Introduction to Rockville, Maryland
Rockville was originally inhabited by Native Americans. The community was established in 1717. Arthur Nelson obtained the first land patents between 1717 and 1735, when Rockville was a part of Prince George's County. While the community was unincorporated it was known by a number of different names, including Hungerford's Tavern, Owen's Ordinary and Daley's Tavern. Rockville was officially incorporated as a village on March 10, 1860. It was named after nearby Rock Creek. The Ohio and Baltimore Railroad arrived in the year 1873, increasing Rockville's accessibility from Washington D.C. The first trolley service in Rockville was established by the Tennallytown and Rockville Railway in 1891.
Rockville and nearby Attractions
- Anacostia Museum & Center for African American History and Culture
- Audubon Naturalist Society Refuge
- Beall-Dawson House
- Gardens at Glenview Mansion
- Daughters of American Revolution Museum
- National Zoo
Things To Do In Rockville
From Rockville, a number of historical sites and museums are accessible, including the Gaithersburg Community Museum, the National Capital Trolley Museum, the Dennis & Phillip Ratner Museum, the Beall-Dawson House and the Sandy Spring Museum.

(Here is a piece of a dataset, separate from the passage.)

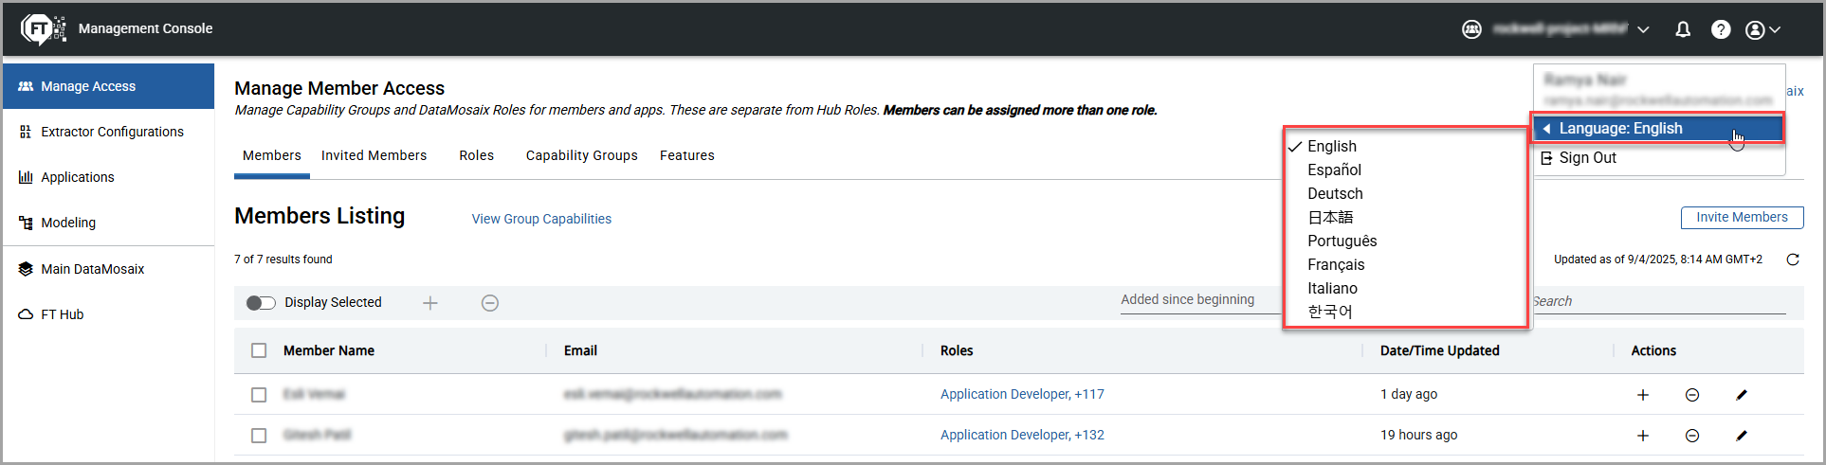Click the circled minus icon in toolbar
Image resolution: width=1826 pixels, height=465 pixels.
click(x=490, y=303)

The Cabin John Regional Park includes a skating rink and a nature center, while the Wheaton Regional Park features a conservatory and also includes the Brookside Gardens. Other popular local parks include Rock Creek Regional Park, Riverbend Park and the Audubon Naturalist Society Refuge. Golfers can enjoy a round at the RedGate Municipal Golf Course. The Rockville Music Festival and Hard Times Chili Cook-off is hosted by Rockville every September.
Washington Reagan National is the nearest major airport.
Rockville Higher Education
The city of Rockville is home to the Montgomery College of Rockville.